Employee Of The Year Award

Abandon your organisation's award rewards

They often fail and can create the opposite of the behaviours you seek

Written by Dr. Shaun Ridley FAIM
3 minute read
Employee Of The Year Award

Employee of the Month always seemed like a good idea, but it has never really delivered on the promise. Surely in a world craving recognition and attention, an award to publically recognise the contribution of an individual would be a good thing to do.

The reality is that awards such as these have fallen into disrepair. Someone has drawn a moustache on the photo of this month’s winner, whilst others are collaborating to nominate their friend, the geek or the universally acknowledged worst employee in the organisation just to highlight their cynicism of the award and the process.

Yet organisations persist and set themselves up to fail.

They often have no clear criteria for nominating or winning the award. They put in artificial rules like you can’t win twice or you can only have one nomination from each department, or no one from the management team can win.

Then, when the announcement is made, the embarrassed individual accepts the prize knowing they only have a small slice of the organisation who has any idea what they do in their job and a percentage of those that do know, think they don’t do it very well and should never have been given the award.

This pessimistic view of the value of these awards is as likely to reflect a more widespread problem in the organisation as it is to be suggesting all awards are bad.

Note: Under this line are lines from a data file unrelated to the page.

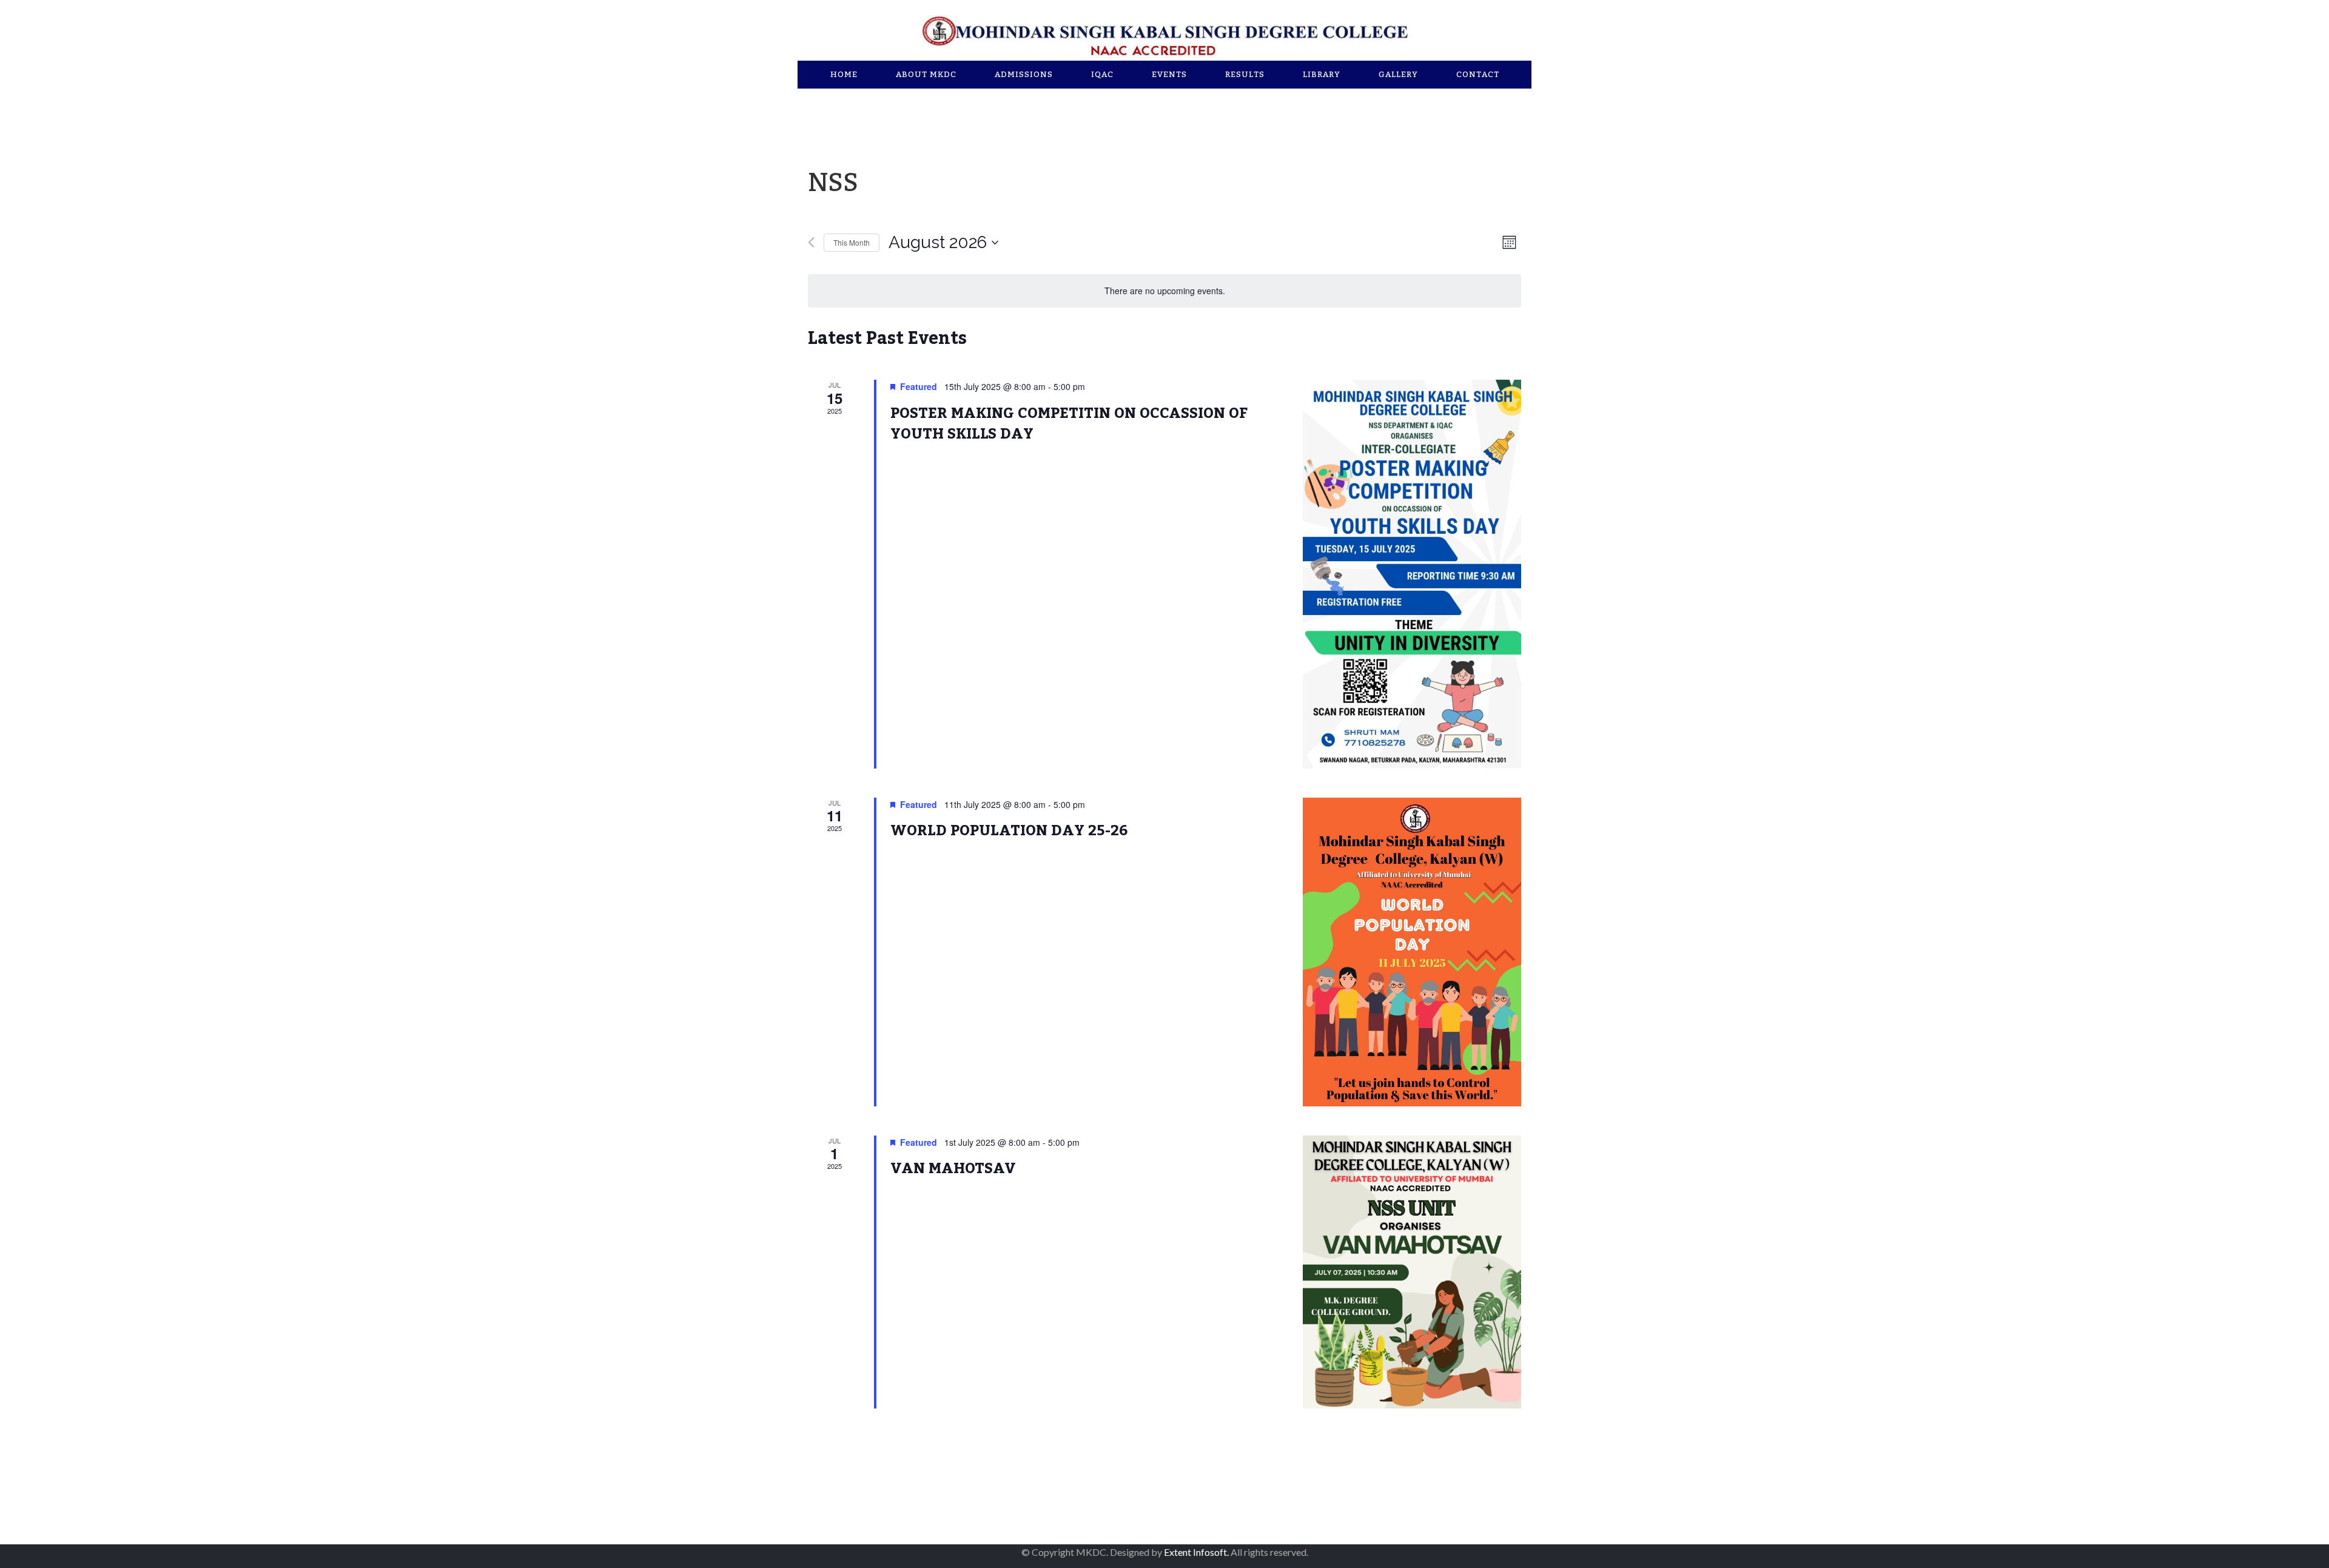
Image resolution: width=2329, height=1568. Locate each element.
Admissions (1024, 74)
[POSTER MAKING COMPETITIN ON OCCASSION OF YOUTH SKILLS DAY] (1412, 574)
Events (1169, 74)
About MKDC (926, 74)
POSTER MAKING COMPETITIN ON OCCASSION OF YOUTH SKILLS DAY (1069, 424)
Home (844, 74)
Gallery (1398, 74)
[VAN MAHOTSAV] (1412, 1272)
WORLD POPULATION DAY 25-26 (1009, 831)
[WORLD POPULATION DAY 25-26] (1412, 952)
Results (1245, 74)
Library (1321, 74)
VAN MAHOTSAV (953, 1168)
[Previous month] (811, 242)
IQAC (1102, 74)
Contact (1477, 74)
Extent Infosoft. (1196, 1552)
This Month (851, 242)
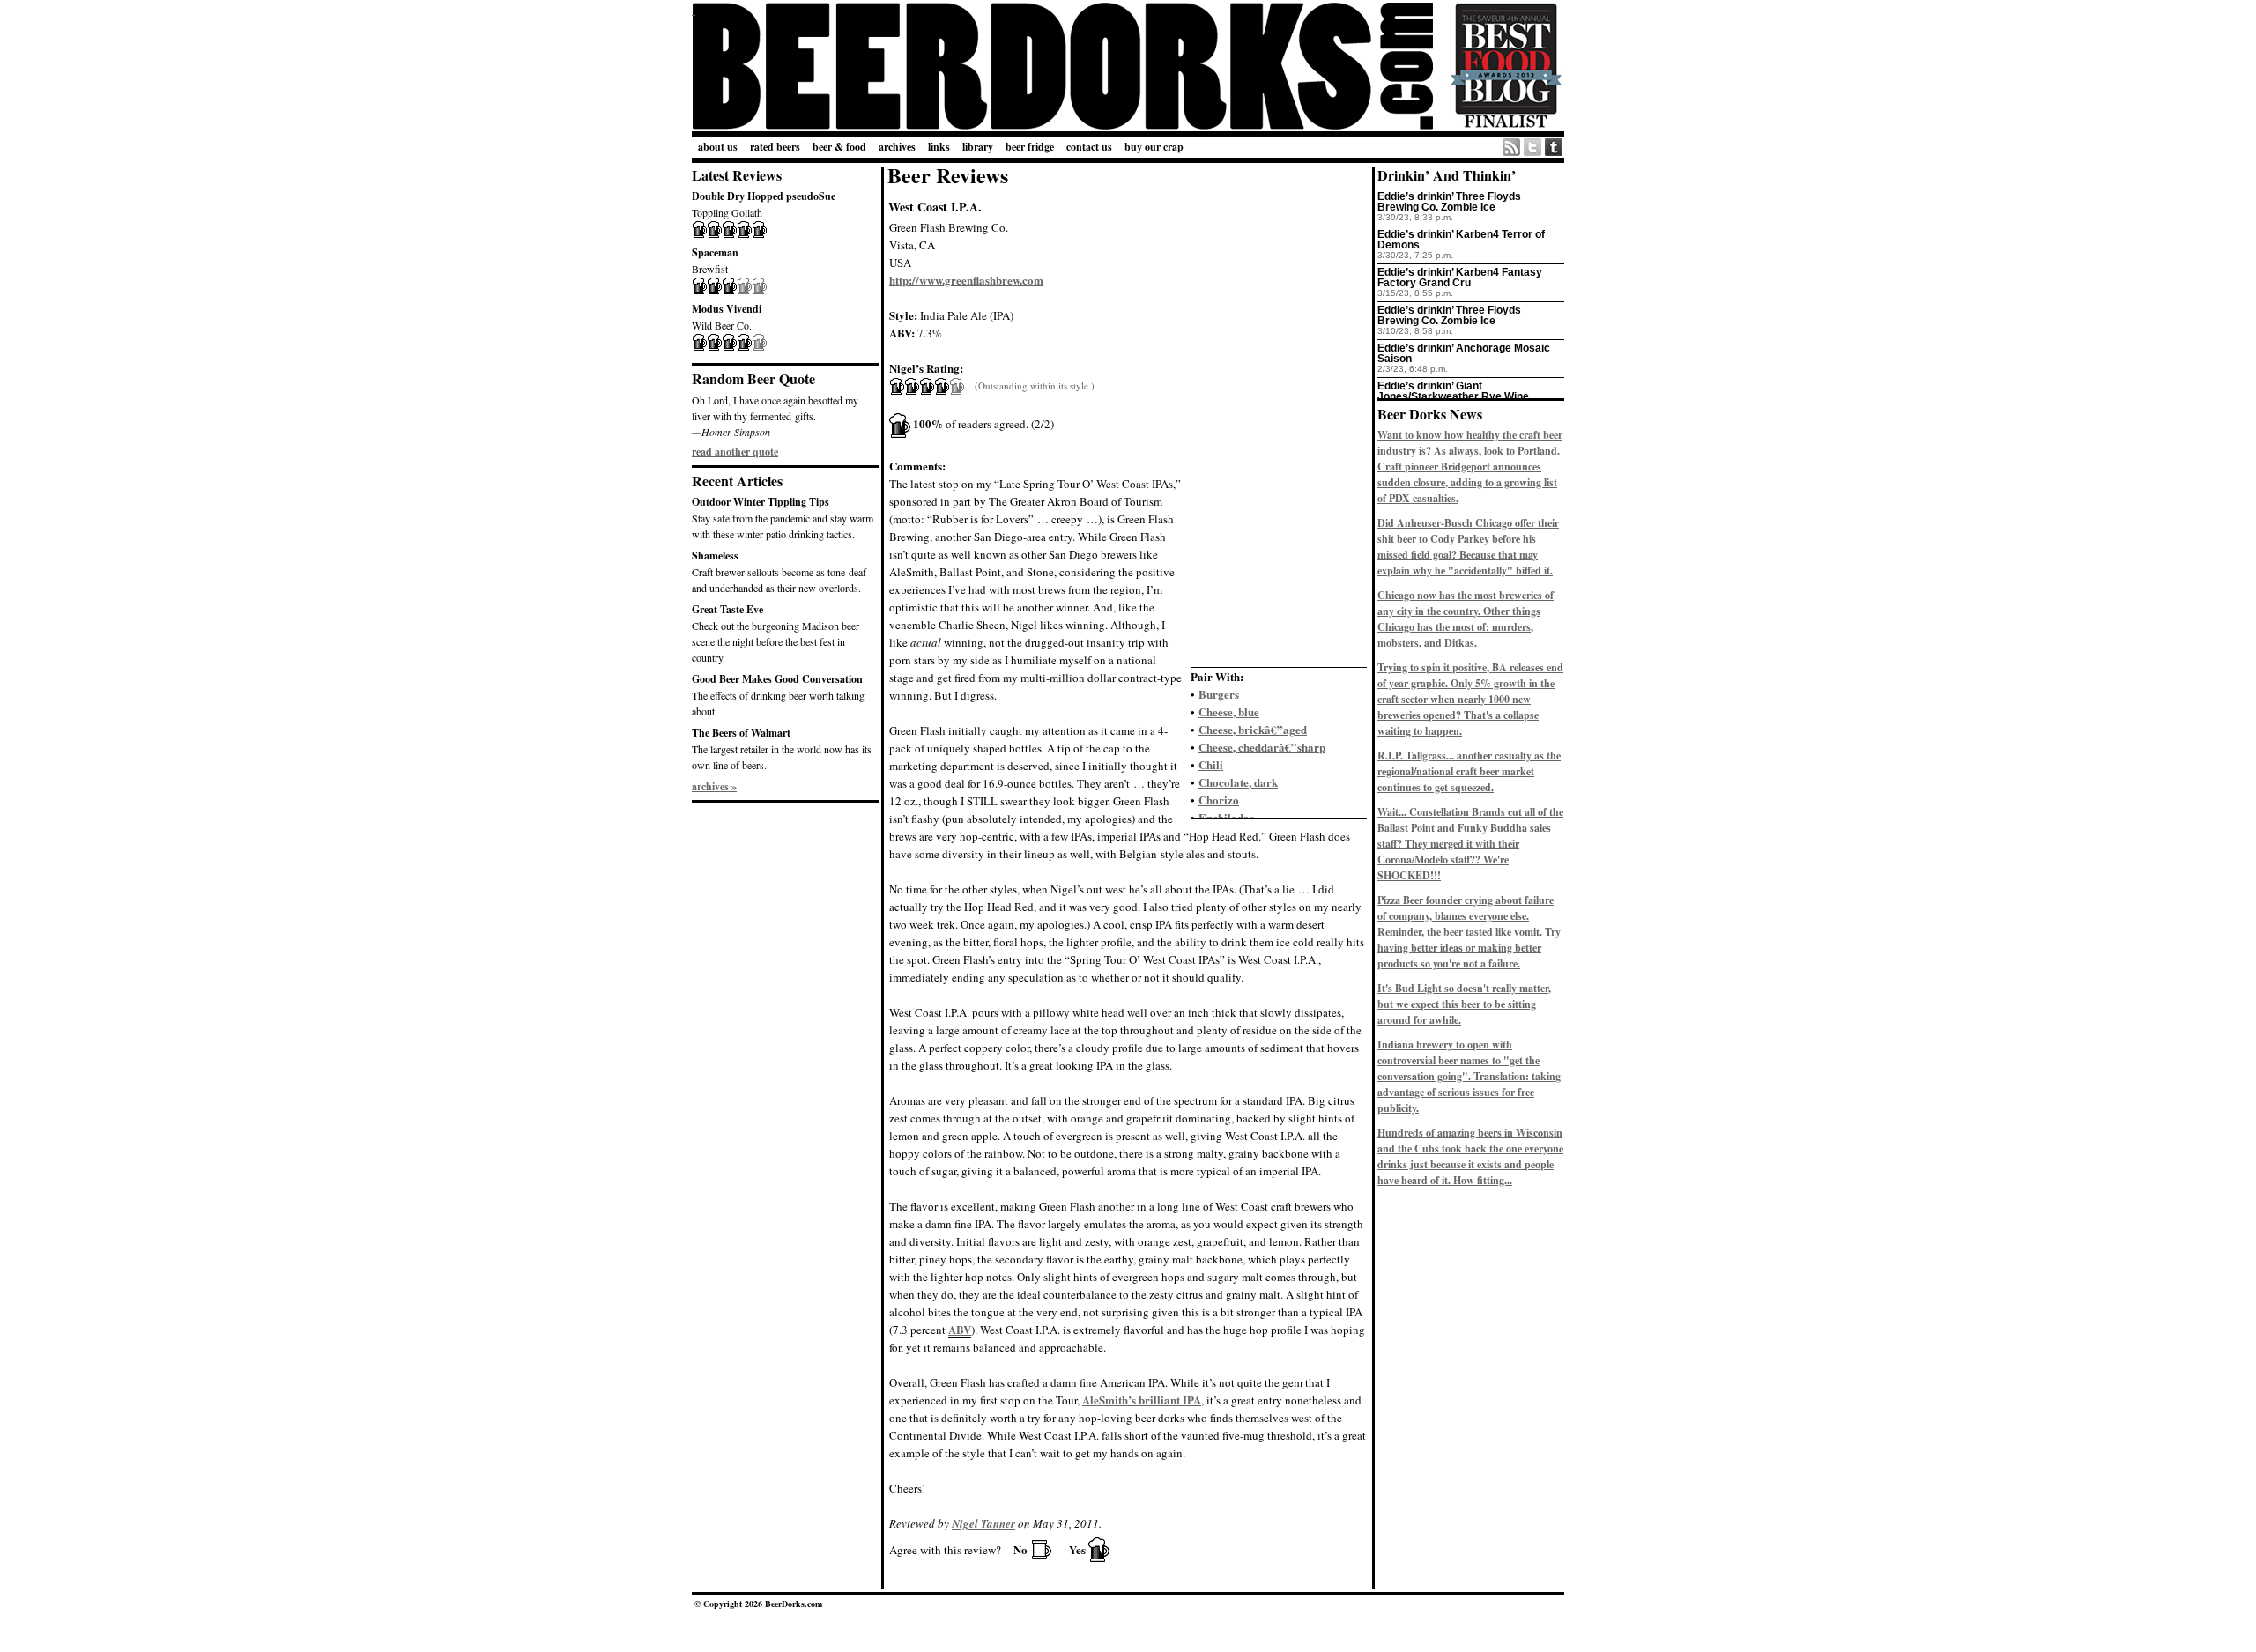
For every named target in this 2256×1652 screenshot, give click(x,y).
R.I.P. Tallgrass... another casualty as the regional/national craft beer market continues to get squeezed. (1469, 771)
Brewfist (715, 260)
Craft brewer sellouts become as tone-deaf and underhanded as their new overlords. (779, 571)
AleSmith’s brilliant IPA (1141, 1399)
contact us (1089, 146)
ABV (959, 1329)
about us (718, 146)
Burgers (1218, 693)
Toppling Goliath (763, 204)
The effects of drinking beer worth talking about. (778, 694)
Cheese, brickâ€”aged (1252, 729)
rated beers (775, 146)
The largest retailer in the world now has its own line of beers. (782, 748)
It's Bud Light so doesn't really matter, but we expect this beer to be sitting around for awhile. (1464, 1004)
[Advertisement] (780, 896)
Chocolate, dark (1238, 782)
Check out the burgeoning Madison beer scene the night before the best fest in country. (775, 633)
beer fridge (1030, 146)
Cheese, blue (1228, 711)
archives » (714, 786)
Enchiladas (1226, 817)
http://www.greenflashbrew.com (966, 279)
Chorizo (1218, 799)
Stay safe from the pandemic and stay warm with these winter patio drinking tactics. (782, 517)
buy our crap (1154, 146)
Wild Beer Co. (726, 316)
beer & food (839, 146)
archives (897, 146)
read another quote (735, 451)
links (939, 146)
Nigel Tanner (983, 1523)
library (977, 146)
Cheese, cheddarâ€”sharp (1261, 746)
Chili (1210, 764)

And this is exactly the point.

Frequently staff awards are introduced as a simplistic, short cut, to addressing the real issues of concern in the organisation.

If your staff feel they are not sufficiently recognised for the work they do, then a big awards scheme is not the answer.

We need to focus on giving feedback and speaking to staff about their performance targets. Targets which are followed by authentic, specific and timely feedback on their performance.

Other types of recognition that pay staff extra, or provide movie tickets or other prizes for particular types of performance are also problematic.

What message does the provision of these incentives send?

On the one hand, leaders are trying to build staff who are committed to the organisation’s purpose and customers, and who are intrinsically motivated to do the work well. On the other hand the staff are being provided with a crude incentive to deliver increased effort in one particular area, possibly to the exclusion of other areas.

It is little wonder then, that the next time the leader wants an extra effort that the staff say “what’s in it for us, what incentive will you provide this time?”.

The only rewards with demonstrated, sustained, success centre on personal growth, recognition (most commonly delivered as praise from the boss, peers or customers) and making a contribution to a higher purpose.

One small step in the next 24 hours

Re-examine the incentives and rewards on offer to members of your team.

Consider what behaviours they are designed to reinforce and what unintended behaviours might be reinforced by these incentives and rewards.

Challenge yourself to think of other ways to implement schemes that reduce or eliminate the risk of undesirable behaviours being rewarded. For example, would a team reward scheme work better than individual incentives, or would a series of smaller incentives work better than one larger annual incentive?